**OBJECTIVE:** Rewrite the lines below with every "GUI agent" changed to "interface agent" and nothing else altered.

--- START OF MATERIAL TO PROCESS ---

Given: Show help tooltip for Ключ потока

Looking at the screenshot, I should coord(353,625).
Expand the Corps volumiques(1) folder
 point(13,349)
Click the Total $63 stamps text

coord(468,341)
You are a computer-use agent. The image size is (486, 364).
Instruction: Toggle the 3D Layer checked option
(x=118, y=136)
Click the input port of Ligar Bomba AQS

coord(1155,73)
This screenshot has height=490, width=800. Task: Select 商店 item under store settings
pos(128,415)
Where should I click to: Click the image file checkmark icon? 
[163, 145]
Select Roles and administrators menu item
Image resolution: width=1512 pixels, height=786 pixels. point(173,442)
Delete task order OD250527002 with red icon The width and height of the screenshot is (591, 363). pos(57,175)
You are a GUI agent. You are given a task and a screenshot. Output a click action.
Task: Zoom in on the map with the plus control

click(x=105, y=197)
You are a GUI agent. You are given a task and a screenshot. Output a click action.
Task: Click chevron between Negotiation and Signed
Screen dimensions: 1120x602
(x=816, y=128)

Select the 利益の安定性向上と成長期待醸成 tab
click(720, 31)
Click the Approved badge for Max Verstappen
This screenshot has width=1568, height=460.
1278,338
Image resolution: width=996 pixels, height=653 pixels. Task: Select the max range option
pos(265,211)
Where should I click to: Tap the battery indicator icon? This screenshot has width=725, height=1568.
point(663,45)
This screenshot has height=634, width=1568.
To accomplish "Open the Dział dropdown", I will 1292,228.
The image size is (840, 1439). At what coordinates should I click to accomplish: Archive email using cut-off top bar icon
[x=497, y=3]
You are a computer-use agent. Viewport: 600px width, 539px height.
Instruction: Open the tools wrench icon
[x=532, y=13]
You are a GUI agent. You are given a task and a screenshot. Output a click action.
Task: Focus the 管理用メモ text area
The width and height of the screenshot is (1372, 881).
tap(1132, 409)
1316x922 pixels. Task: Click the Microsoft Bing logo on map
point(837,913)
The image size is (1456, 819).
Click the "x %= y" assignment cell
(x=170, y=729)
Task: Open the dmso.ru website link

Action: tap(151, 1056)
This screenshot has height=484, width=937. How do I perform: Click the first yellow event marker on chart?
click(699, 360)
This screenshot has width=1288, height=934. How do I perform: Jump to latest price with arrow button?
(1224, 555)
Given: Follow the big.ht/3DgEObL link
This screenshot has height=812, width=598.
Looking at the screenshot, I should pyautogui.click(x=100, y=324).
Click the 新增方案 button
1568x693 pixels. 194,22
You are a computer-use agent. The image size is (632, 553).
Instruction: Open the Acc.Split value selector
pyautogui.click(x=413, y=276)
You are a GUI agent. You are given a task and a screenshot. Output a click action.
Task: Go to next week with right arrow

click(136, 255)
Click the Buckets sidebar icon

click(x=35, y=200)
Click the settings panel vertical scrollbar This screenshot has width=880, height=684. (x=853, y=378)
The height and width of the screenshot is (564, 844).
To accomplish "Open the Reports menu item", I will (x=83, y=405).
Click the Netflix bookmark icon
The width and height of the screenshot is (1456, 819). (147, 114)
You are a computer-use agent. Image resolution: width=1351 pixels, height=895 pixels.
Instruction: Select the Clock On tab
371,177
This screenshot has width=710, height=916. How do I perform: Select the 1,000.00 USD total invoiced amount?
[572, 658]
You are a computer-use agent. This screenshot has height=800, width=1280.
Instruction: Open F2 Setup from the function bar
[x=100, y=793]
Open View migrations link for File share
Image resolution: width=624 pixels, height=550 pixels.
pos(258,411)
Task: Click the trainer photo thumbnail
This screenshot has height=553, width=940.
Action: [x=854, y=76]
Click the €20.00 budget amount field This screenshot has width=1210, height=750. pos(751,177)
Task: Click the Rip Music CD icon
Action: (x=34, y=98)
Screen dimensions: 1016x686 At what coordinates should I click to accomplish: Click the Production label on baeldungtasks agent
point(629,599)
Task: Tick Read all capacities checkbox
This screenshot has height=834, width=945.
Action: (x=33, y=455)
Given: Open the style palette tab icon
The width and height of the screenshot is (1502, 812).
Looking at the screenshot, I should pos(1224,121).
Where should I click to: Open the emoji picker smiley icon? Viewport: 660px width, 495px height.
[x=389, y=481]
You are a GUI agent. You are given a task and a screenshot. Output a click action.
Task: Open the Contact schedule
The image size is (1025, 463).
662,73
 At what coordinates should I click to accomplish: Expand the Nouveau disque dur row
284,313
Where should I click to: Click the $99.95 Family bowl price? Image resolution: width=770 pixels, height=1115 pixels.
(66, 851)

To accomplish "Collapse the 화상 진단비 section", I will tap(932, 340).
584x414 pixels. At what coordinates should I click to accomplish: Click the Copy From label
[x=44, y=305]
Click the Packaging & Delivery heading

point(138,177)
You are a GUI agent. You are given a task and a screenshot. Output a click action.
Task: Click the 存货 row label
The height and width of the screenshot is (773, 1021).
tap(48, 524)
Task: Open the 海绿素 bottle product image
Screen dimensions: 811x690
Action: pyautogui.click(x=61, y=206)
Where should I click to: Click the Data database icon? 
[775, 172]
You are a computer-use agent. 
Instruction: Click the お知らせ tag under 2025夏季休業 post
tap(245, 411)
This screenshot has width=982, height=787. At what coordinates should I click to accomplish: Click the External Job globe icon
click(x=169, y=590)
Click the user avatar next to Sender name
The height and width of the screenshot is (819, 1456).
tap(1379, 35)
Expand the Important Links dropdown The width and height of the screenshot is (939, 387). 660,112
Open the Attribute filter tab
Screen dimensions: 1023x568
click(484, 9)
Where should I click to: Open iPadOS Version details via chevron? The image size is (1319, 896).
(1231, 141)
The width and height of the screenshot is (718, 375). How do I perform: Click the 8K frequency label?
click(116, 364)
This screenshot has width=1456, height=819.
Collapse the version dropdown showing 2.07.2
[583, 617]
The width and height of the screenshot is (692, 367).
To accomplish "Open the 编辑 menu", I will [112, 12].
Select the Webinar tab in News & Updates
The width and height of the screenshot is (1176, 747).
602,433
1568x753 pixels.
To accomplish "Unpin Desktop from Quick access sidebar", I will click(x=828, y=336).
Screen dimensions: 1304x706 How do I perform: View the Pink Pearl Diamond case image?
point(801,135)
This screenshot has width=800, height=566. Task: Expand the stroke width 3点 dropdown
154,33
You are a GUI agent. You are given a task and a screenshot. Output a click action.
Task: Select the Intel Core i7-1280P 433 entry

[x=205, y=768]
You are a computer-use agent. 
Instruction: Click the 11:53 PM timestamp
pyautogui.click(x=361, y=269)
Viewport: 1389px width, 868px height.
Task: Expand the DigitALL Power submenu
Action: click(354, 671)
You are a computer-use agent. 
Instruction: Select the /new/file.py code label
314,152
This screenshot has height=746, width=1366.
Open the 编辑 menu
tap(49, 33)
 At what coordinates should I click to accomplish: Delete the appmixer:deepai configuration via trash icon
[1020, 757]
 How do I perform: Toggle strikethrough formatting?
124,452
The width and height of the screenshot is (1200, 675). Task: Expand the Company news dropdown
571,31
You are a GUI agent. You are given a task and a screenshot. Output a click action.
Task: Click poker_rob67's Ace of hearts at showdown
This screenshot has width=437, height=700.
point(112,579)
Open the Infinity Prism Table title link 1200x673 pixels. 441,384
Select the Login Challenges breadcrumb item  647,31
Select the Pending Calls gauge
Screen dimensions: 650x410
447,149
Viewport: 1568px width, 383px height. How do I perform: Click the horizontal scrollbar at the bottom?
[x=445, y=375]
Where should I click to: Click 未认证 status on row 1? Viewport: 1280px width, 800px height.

--- END OF MATERIAL TO PROCESS ---

**FULL SOLUTION:**
Given: Show help tooltip for Ключ потока

Looking at the screenshot, I should coord(353,625).
Expand the Corps volumiques(1) folder
 point(13,349)
Click the Total $63 stamps text

coord(468,341)
You are a computer-use agent. The image size is (486, 364).
Instruction: Toggle the 3D Layer checked option
(x=118, y=136)
Click the input port of Ligar Bomba AQS

coord(1155,73)
This screenshot has height=490, width=800. Task: Select 商店 item under store settings
pos(128,415)
Where should I click to: Click the image file checkmark icon? 
[163, 145]
Select Roles and administrators menu item
Image resolution: width=1512 pixels, height=786 pixels. point(173,442)
Delete task order OD250527002 with red icon The width and height of the screenshot is (591, 363). pos(57,175)
You are a interface agent. You are given a task and a screenshot. Output a click action.
Task: Zoom in on the map with the plus control

click(x=105, y=197)
You are a interface agent. You are given a task and a screenshot. Output a click action.
Task: Click chevron between Negotiation and Signed
Screen dimensions: 1120x602
(x=816, y=128)

Select the 利益の安定性向上と成長期待醸成 tab
click(720, 31)
Click the Approved badge for Max Verstappen
This screenshot has width=1568, height=460.
1278,338
Image resolution: width=996 pixels, height=653 pixels. Task: Select the max range option
pos(265,211)
Where should I click to: Tap the battery indicator icon? This screenshot has width=725, height=1568.
point(663,45)
This screenshot has height=634, width=1568.
To accomplish "Open the Dział dropdown", I will 1292,228.
The image size is (840, 1439). At what coordinates should I click to accomplish: Archive email using cut-off top bar icon
[x=497, y=3]
You are a computer-use agent. Viewport: 600px width, 539px height.
Instruction: Open the tools wrench icon
[x=532, y=13]
You are a interface agent. You are given a task and a screenshot. Output a click action.
Task: Focus the 管理用メモ text area
The width and height of the screenshot is (1372, 881).
tap(1132, 409)
1316x922 pixels. Task: Click the Microsoft Bing logo on map
point(837,913)
The image size is (1456, 819).
Click the "x %= y" assignment cell
(x=170, y=729)
Task: Open the dmso.ru website link

Action: tap(151, 1056)
This screenshot has height=484, width=937. How do I perform: Click the first yellow event marker on chart?
click(699, 360)
This screenshot has width=1288, height=934. How do I perform: Jump to latest price with arrow button?
(1224, 555)
Given: Follow the big.ht/3DgEObL link
This screenshot has height=812, width=598.
Looking at the screenshot, I should pyautogui.click(x=100, y=324).
Click the 新增方案 button
1568x693 pixels. 194,22
You are a computer-use agent. The image size is (632, 553).
Instruction: Open the Acc.Split value selector
pyautogui.click(x=413, y=276)
You are a interface agent. You are given a task and a screenshot. Output a click action.
Task: Go to next week with right arrow

click(136, 255)
Click the Buckets sidebar icon

click(x=35, y=200)
Click the settings panel vertical scrollbar This screenshot has width=880, height=684. (x=853, y=378)
The height and width of the screenshot is (564, 844).
To accomplish "Open the Reports menu item", I will (x=83, y=405).
Click the Netflix bookmark icon
The width and height of the screenshot is (1456, 819). (147, 114)
You are a computer-use agent. Image resolution: width=1351 pixels, height=895 pixels.
Instruction: Select the Clock On tab
371,177
This screenshot has width=710, height=916. How do I perform: Select the 1,000.00 USD total invoiced amount?
[572, 658]
You are a computer-use agent. This screenshot has height=800, width=1280.
Instruction: Open F2 Setup from the function bar
[x=100, y=793]
Open View migrations link for File share
Image resolution: width=624 pixels, height=550 pixels.
pos(258,411)
Task: Click the trainer photo thumbnail
This screenshot has height=553, width=940.
Action: [x=854, y=76]
Click the €20.00 budget amount field This screenshot has width=1210, height=750. pos(751,177)
Task: Click the Rip Music CD icon
Action: (x=34, y=98)
Screen dimensions: 1016x686 At what coordinates should I click to accomplish: Click the Production label on baeldungtasks agent
point(629,599)
Task: Tick Read all capacities checkbox
This screenshot has height=834, width=945.
Action: (x=33, y=455)
Given: Open the style palette tab icon
The width and height of the screenshot is (1502, 812).
Looking at the screenshot, I should pos(1224,121).
Where should I click to: Open the emoji picker smiley icon? Viewport: 660px width, 495px height.
[x=389, y=481]
You are a interface agent. You are given a task and a screenshot. Output a click action.
Task: Open the Contact schedule
The image size is (1025, 463).
662,73
 At what coordinates should I click to accomplish: Expand the Nouveau disque dur row
284,313
Where should I click to: Click the $99.95 Family bowl price? Image resolution: width=770 pixels, height=1115 pixels.
(66, 851)

To accomplish "Collapse the 화상 진단비 section", I will tap(932, 340).
584x414 pixels. At what coordinates should I click to accomplish: Click the Copy From label
[x=44, y=305]
Click the Packaging & Delivery heading

point(138,177)
You are a interface agent. You are given a task and a screenshot. Output a click action.
Task: Click the 存货 row label
The height and width of the screenshot is (773, 1021).
tap(48, 524)
Task: Open the 海绿素 bottle product image
Screen dimensions: 811x690
Action: pyautogui.click(x=61, y=206)
Where should I click to: Click the Data database icon? 
[775, 172]
You are a computer-use agent. 
Instruction: Click the お知らせ tag under 2025夏季休業 post
tap(245, 411)
This screenshot has width=982, height=787. At what coordinates should I click to accomplish: Click the External Job globe icon
click(x=169, y=590)
Click the user avatar next to Sender name
The height and width of the screenshot is (819, 1456).
tap(1379, 35)
Expand the Important Links dropdown The width and height of the screenshot is (939, 387). 660,112
Open the Attribute filter tab
Screen dimensions: 1023x568
click(484, 9)
Where should I click to: Open iPadOS Version details via chevron? The image size is (1319, 896).
(1231, 141)
The width and height of the screenshot is (718, 375). How do I perform: Click the 8K frequency label?
click(116, 364)
This screenshot has width=1456, height=819.
Collapse the version dropdown showing 2.07.2
[583, 617]
The width and height of the screenshot is (692, 367).
To accomplish "Open the 编辑 menu", I will [112, 12].
Select the Webinar tab in News & Updates
The width and height of the screenshot is (1176, 747).
602,433
1568x753 pixels.
To accomplish "Unpin Desktop from Quick access sidebar", I will click(x=828, y=336).
Screen dimensions: 1304x706 How do I perform: View the Pink Pearl Diamond case image?
point(801,135)
This screenshot has width=800, height=566. Task: Expand the stroke width 3点 dropdown
154,33
You are a interface agent. You are given a task and a screenshot. Output a click action.
Task: Select the Intel Core i7-1280P 433 entry

[x=205, y=768]
You are a computer-use agent. 
Instruction: Click the 11:53 PM timestamp
pyautogui.click(x=361, y=269)
Viewport: 1389px width, 868px height.
Task: Expand the DigitALL Power submenu
Action: click(354, 671)
You are a computer-use agent. 
Instruction: Select the /new/file.py code label
314,152
This screenshot has height=746, width=1366.
Open the 编辑 menu
tap(49, 33)
 At what coordinates should I click to accomplish: Delete the appmixer:deepai configuration via trash icon
[1020, 757]
 How do I perform: Toggle strikethrough formatting?
124,452
The width and height of the screenshot is (1200, 675). Task: Expand the Company news dropdown
571,31
You are a interface agent. You are given a task and a screenshot. Output a click action.
Task: Click poker_rob67's Ace of hearts at showdown
This screenshot has width=437, height=700.
point(112,579)
Open the Infinity Prism Table title link 1200x673 pixels. 441,384
Select the Login Challenges breadcrumb item  647,31
Select the Pending Calls gauge
Screen dimensions: 650x410
447,149
Viewport: 1568px width, 383px height. How do I perform: Click the horizontal scrollbar at the bottom?
[x=445, y=375]
Where should I click to: Click 未认证 status on row 1? Viewport: 1280px width, 800px height.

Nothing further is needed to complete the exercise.